Dataset entries:

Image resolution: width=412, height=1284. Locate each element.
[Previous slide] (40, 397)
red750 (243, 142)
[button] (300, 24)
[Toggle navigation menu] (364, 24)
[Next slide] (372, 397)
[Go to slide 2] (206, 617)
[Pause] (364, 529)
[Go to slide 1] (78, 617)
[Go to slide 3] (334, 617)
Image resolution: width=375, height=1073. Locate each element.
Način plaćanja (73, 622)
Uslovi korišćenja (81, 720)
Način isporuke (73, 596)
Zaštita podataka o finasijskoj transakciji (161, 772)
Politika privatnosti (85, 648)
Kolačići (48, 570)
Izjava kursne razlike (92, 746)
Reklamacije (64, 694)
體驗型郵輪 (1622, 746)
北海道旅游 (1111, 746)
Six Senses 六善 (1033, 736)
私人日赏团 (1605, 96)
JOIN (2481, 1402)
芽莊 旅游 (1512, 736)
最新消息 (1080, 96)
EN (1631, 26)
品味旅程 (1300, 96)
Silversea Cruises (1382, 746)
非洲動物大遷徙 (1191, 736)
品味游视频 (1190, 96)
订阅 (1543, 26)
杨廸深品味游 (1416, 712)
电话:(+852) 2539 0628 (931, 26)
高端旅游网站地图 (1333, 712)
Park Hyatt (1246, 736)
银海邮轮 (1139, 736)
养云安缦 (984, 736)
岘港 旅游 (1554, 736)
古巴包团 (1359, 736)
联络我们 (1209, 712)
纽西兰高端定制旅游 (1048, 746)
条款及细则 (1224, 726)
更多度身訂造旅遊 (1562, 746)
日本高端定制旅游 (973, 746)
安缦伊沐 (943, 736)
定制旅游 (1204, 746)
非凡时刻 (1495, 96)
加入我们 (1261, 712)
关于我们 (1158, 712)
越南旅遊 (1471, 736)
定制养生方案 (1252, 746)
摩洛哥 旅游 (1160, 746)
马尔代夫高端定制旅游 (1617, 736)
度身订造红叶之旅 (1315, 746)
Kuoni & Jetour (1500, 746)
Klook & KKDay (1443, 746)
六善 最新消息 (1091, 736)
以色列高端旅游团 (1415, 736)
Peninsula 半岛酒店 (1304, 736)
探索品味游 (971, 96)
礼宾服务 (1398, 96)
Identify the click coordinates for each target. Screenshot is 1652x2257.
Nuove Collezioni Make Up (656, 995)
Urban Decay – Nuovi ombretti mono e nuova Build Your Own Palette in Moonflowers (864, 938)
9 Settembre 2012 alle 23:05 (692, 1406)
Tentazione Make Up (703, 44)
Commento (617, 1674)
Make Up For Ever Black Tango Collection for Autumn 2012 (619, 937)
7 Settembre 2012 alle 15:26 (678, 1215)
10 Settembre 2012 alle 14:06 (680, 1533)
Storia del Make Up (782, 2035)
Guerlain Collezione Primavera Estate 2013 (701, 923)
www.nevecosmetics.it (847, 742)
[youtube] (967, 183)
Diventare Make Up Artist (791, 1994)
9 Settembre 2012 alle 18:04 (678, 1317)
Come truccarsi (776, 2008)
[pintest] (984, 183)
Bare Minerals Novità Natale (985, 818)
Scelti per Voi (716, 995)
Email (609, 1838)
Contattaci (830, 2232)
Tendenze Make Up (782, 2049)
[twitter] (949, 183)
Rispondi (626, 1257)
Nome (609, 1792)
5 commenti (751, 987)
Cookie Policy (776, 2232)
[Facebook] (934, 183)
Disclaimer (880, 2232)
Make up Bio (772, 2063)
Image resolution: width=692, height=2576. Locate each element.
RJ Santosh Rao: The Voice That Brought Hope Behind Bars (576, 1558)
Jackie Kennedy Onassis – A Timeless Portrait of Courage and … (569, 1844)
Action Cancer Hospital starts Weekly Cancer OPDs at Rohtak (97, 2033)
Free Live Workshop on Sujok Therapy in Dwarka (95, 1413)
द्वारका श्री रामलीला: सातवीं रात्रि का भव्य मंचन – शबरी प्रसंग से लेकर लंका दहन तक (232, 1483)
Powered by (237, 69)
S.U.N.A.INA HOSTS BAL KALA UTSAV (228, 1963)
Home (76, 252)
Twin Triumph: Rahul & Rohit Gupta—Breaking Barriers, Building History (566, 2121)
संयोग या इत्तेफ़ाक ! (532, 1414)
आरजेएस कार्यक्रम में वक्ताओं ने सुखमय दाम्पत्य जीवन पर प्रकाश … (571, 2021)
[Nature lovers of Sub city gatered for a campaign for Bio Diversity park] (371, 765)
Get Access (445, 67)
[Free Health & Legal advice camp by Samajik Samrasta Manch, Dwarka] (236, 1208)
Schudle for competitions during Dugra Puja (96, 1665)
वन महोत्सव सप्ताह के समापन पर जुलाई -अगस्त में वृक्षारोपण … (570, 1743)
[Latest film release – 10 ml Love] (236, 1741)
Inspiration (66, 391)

EXERCISE PROMPT —
In full and without alteration, transcribe the entries above.

ANSWER TO THIS EXERCISE —
Image resolution: width=412, height=1284. Locate each element.
[Previous slide] (40, 397)
red750 (243, 142)
[button] (300, 24)
[Toggle navigation menu] (364, 24)
[Next slide] (372, 397)
[Go to slide 2] (206, 617)
[Pause] (364, 529)
[Go to slide 1] (78, 617)
[Go to slide 3] (334, 617)
Image resolution: width=375, height=1073. Locate each element.
Način plaćanja (73, 622)
Uslovi korišćenja (81, 720)
Način isporuke (73, 596)
Zaštita podataka o finasijskoj transakciji (161, 772)
Politika privatnosti (85, 648)
Kolačići (48, 570)
Izjava kursne razlike (92, 746)
Reklamacije (64, 694)
體驗型郵輪 (1622, 746)
北海道旅游 (1111, 746)
Six Senses 六善 (1033, 736)
私人日赏团 (1605, 96)
JOIN (2481, 1402)
芽莊 旅游 (1512, 736)
最新消息 (1080, 96)
EN (1631, 26)
品味旅程 (1300, 96)
Silversea Cruises (1382, 746)
非洲動物大遷徙 (1191, 736)
品味游视频 (1190, 96)
订阅 (1543, 26)
杨廸深品味游 (1416, 712)
电话:(+852) 2539 0628 (931, 26)
高端旅游网站地图 (1333, 712)
Park Hyatt (1246, 736)
银海邮轮 (1139, 736)
养云安缦 (984, 736)
岘港 旅游 (1554, 736)
古巴包团 (1359, 736)
联络我们 (1209, 712)
纽西兰高端定制旅游 (1048, 746)
条款及细则 (1224, 726)
更多度身訂造旅遊 (1562, 746)
日本高端定制旅游 (973, 746)
安缦伊沐 (943, 736)
定制旅游 (1204, 746)
非凡时刻 (1495, 96)
加入我们 (1261, 712)
关于我们 (1158, 712)
越南旅遊 (1471, 736)
定制养生方案 (1252, 746)
摩洛哥 旅游 (1160, 746)
马尔代夫高端定制旅游 (1617, 736)
度身订造红叶之旅 (1315, 746)
Kuoni & Jetour (1500, 746)
Klook & KKDay (1443, 746)
六善 最新消息 (1091, 736)
以色列高端旅游团 (1415, 736)
Peninsula 半岛酒店 (1304, 736)
探索品味游 (971, 96)
礼宾服务 (1398, 96)
Identify the click coordinates for each target. Screenshot is 1652x2257.
Nuove Collezioni Make Up (656, 995)
Urban Decay – Nuovi ombretti mono e nuova Build Your Own Palette in Moonflowers (864, 938)
9 Settembre 2012 alle 23:05 (692, 1406)
Tentazione Make Up (703, 44)
Commento (617, 1674)
Make Up For Ever Black Tango Collection for Autumn 2012 (619, 937)
7 Settembre 2012 alle 15:26 (678, 1215)
10 Settembre 2012 alle 14:06 (680, 1533)
Storia del Make Up (782, 2035)
Guerlain Collezione Primavera Estate 2013 (701, 923)
www.nevecosmetics.it (847, 742)
[youtube] (967, 183)
Diventare Make Up Artist (791, 1994)
9 Settembre 2012 alle 18:04 (678, 1317)
Come truccarsi (776, 2008)
[pintest] (984, 183)
Bare Minerals Novità Natale (985, 818)
Scelti per Voi (716, 995)
Email (609, 1838)
Contattaci (830, 2232)
Tendenze Make Up (782, 2049)
[twitter] (949, 183)
Rispondi (626, 1257)
Nome (609, 1792)
5 commenti (751, 987)
Cookie Policy (776, 2232)
[Facebook] (934, 183)
Disclaimer (880, 2232)
Make up Bio (772, 2063)
Image resolution: width=692, height=2576. Locate each element.
RJ Santosh Rao: The Voice That Brought Hope Behind Bars (576, 1558)
Jackie Kennedy Onassis – A Timeless Portrait of Courage and … (569, 1844)
Action Cancer Hospital starts Weekly Cancer OPDs at Rohtak (97, 2033)
Free Live Workshop on Sujok Therapy in Dwarka (95, 1413)
द्वारका श्री रामलीला: सातवीं रात्रि का भव्य मंचन – शबरी प्रसंग से लेकर लंका दहन तक (232, 1483)
Powered by (237, 69)
S.U.N.A.INA HOSTS BAL KALA UTSAV (228, 1963)
Home (76, 252)
Twin Triumph: Rahul & Rohit Gupta—Breaking Barriers, Building History (566, 2121)
संयोग या इत्तेफ़ाक ! (532, 1414)
आरजेएस कार्यक्रम में वक्ताओं ने सुखमय दाम्पत्य जीवन पर प्रकाश … (571, 2021)
[Nature lovers of Sub city gatered for a campaign for Bio Diversity park] (371, 765)
Get Access (445, 67)
[Free Health & Legal advice camp by Samajik Samrasta Manch, Dwarka] (236, 1208)
Schudle for competitions during Dugra Puja (96, 1665)
वन महोत्सव सप्ताह के समापन पर जुलाई -अगस्त में वृक्षारोपण … (570, 1743)
[Latest film release – 10 ml Love] (236, 1741)
Inspiration (66, 391)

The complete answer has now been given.